-------- TEXTAUSZUG

Ich weiß: Noah wurde erlaubt, jede Art Fleisch zu essen, die als Nahrung dienen kann; Elija wurde durch Fleischnahrung wiederhergestellt, Johannes, der wunderbar Enthaltsame, wurde durch Tiere, nämlich die Heuschrecken, die er aß, nicht befleckt. Ich weiß aber, dass Esau durch seine Begier nach einem Linsenmus betrogen wurde, dass David sich sein Gelüst nach einem Trunk Wasser zum Vorwurf machte und dass unsser König nicht anlässlich von Fleisch, sondern von Brot versucht wurde (Jesus in der Wüste). Deshalb verdiente auch das Volk in der Wüste Tadel, nicht weil es nach Fleisch begehrte, sondern weil es aus Lust nach Nahrung wider den Herrn murrte.

----------------
-------- DATENÜBERSICHT

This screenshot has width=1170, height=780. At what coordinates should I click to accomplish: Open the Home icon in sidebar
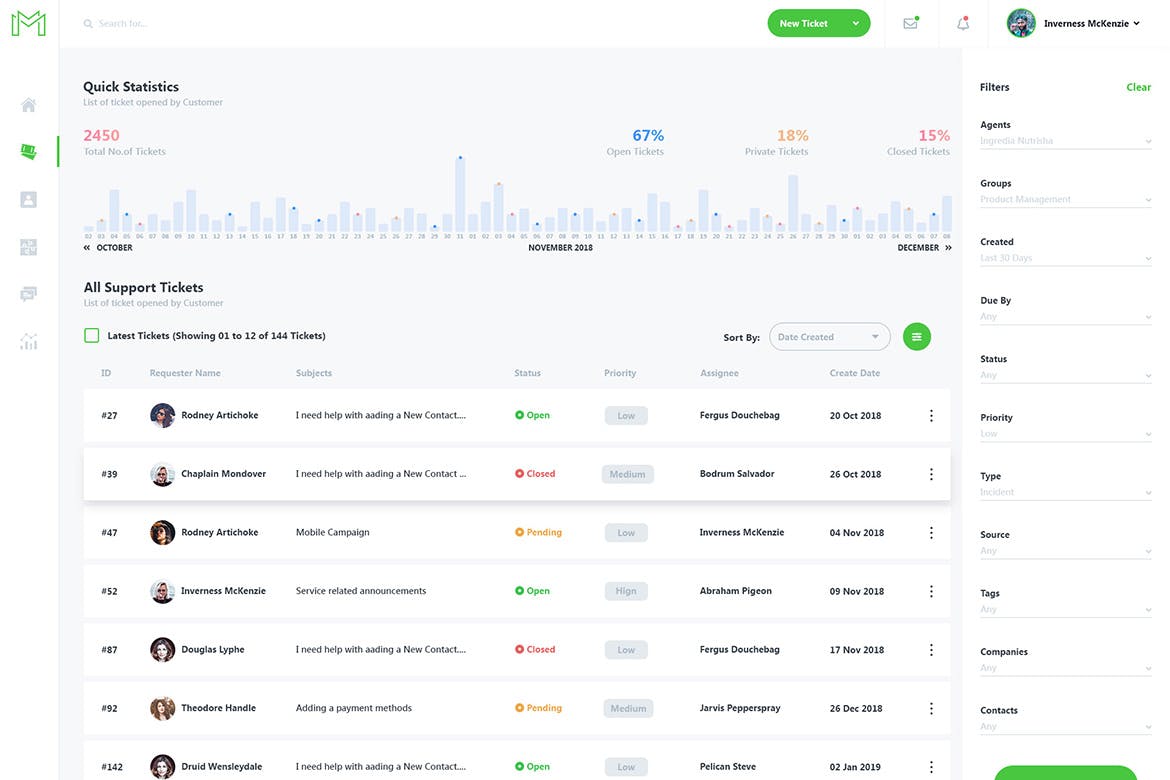(x=28, y=105)
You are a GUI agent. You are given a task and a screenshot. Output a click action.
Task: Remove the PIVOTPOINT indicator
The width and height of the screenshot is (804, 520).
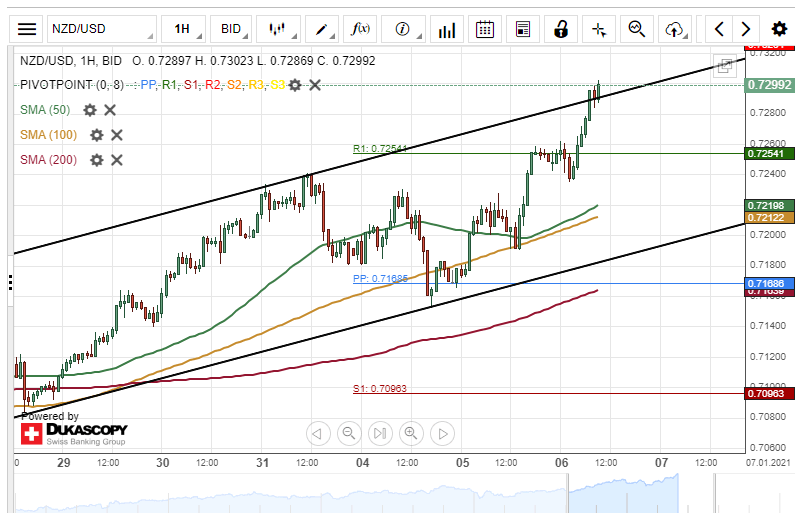pyautogui.click(x=315, y=86)
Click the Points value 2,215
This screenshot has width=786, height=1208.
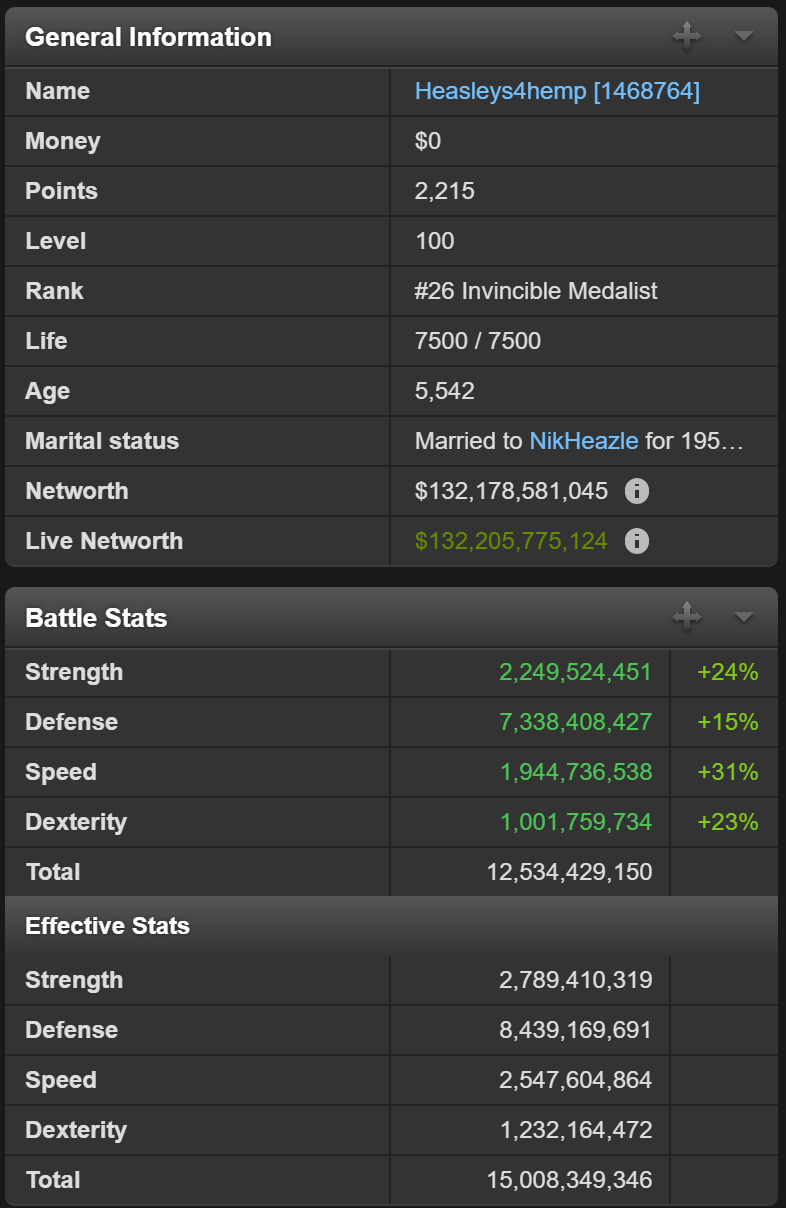pos(445,191)
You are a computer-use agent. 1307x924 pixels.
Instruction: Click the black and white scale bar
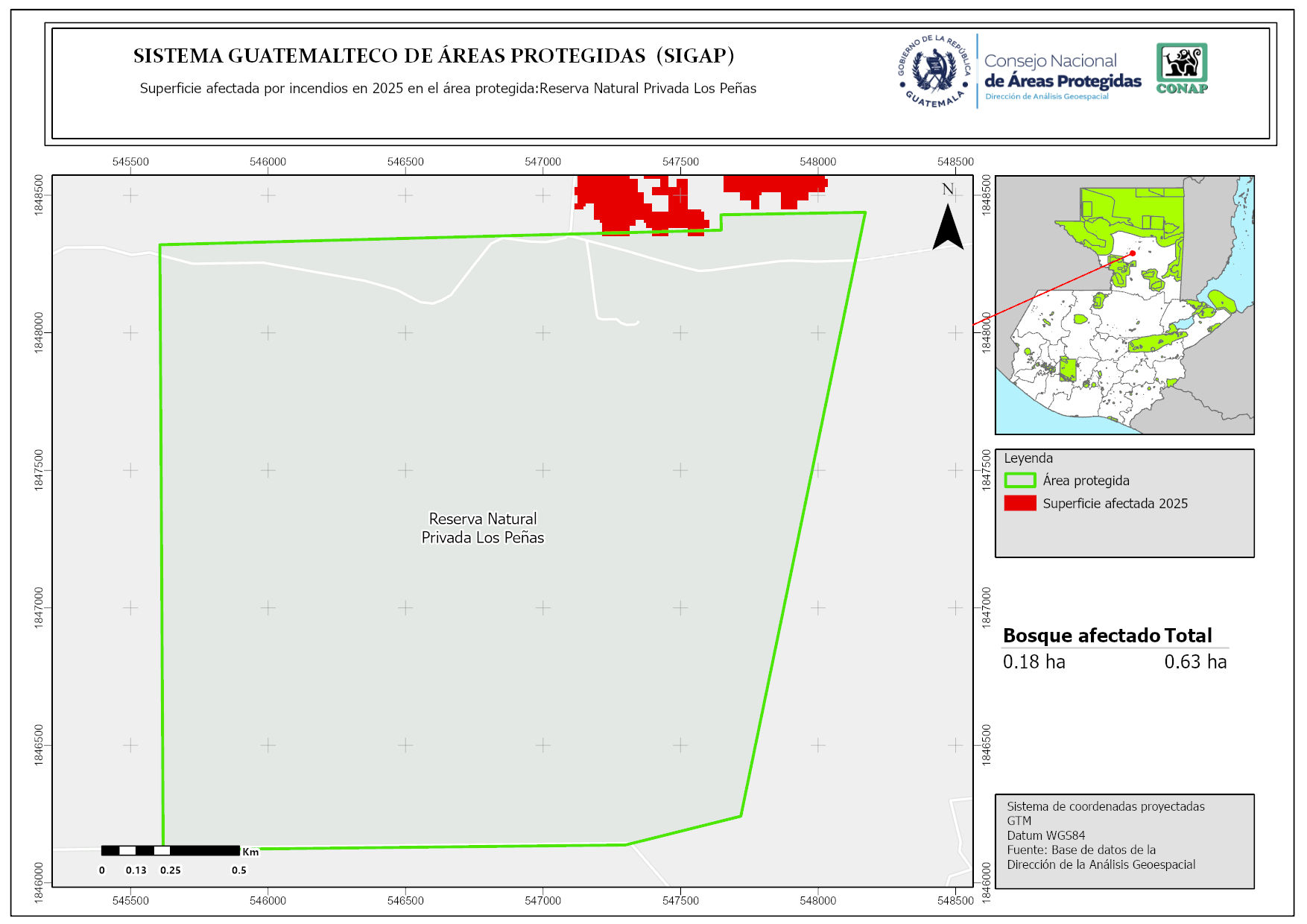coord(171,850)
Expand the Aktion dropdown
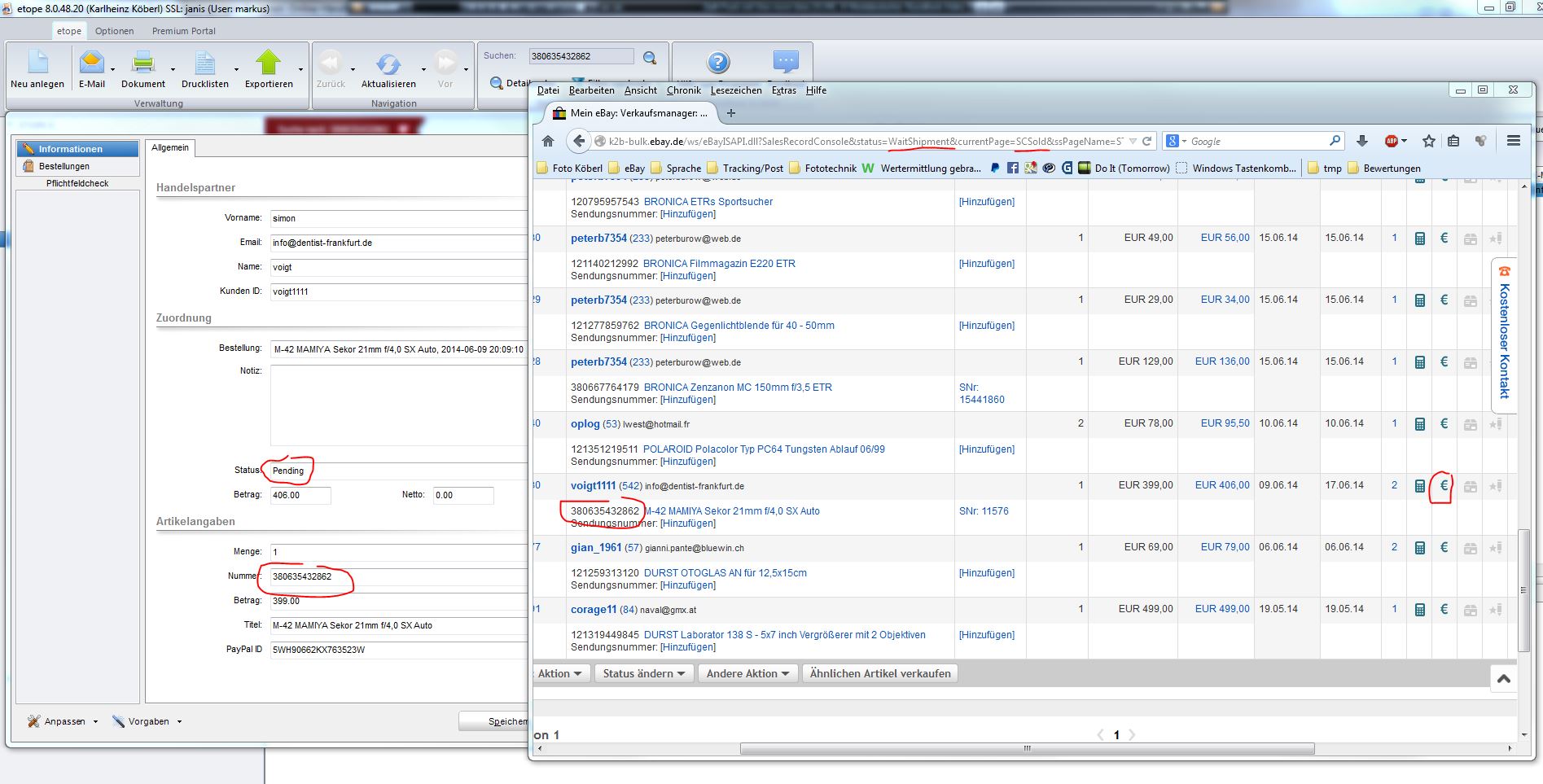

----------------

■ AUFGABE 1 ■
Schreib den Textauszug über Speisen und Begierde neu, beginnend mit „Ich weiß: Noah“ und fortlaufend bis „den Herrn murrte.“, und ersetze darin „Heuschrecken“ durch „Grashüpfer“.
■ AUFGABE 2 ■
Setze bitte den Textauszug über Speisen und Begierde nach seinem letzten Satz fort.

■ ERGEBNIS 1 ■
Ich weiß: Noah wurde erlaubt, jede Art Fleisch zu essen, die als Nahrung dienen kann; Elija wurde durch Fleischnahrung wiederhergestellt, Johannes, der wunderbar Enthaltsame, wurde durch Tiere, nämlich die Grashüpfer, die er aß, nicht befleckt. Ich weiß aber, dass Esau durch seine Begier nach einem Linsenmus betrogen wurde, dass David sich sein Gelüst nach einem Trunk Wasser zum Vorwurf machte und dass unsser König nicht anlässlich von Fleisch, sondern von Brot versucht wurde (Jesus in der Wüste). Deshalb verdiente auch das Volk in der Wüste Tadel, nicht weil es nach Fleisch begehrte, sondern weil es aus Lust nach Nahrung wider den Herrn murrte.

■ ERGEBNIS 2 ■
Von diesen Versuchungen umgeben kämpfe ich täglich an gegen die Begier nach essen und Trinken. Geht es doch bei diesem Genuss nicht um einen einmaligen Willensentschluss, abzubrechen und nicht darauf zurückzukommen, wie ich es beim Geschlechtsverkehr vermochte. Somit gilt es, dem Gaumen einen Zaum anzulegen, den man bald lockert, bald strafft. Aber wer, Herr, lässt sich nicht zuweilen über die Grenzen des Notwendigen fortreißen? Gibt es ihn, so ist er groß; er verherrliche deinen Namen! Ich bin kein solcher, bin nur ein sündiger Mensch. Aber ich will Deinen Namen verherrlichen. Der aber, der die Welt besiegt hat (Jesus im Johannesevangelium), möge bei dir Fürsprache einlegen für meine Sünden, mich auch unter die geringsten Glieder seines Leibes zählen (Römer 8:34). Denn deine Augen haben dieses Leibes Unvollkommenheit gesehen (Psalm 139:16) und alle sollen verzeichne werden in deinem Buch (Ijob 7:1)."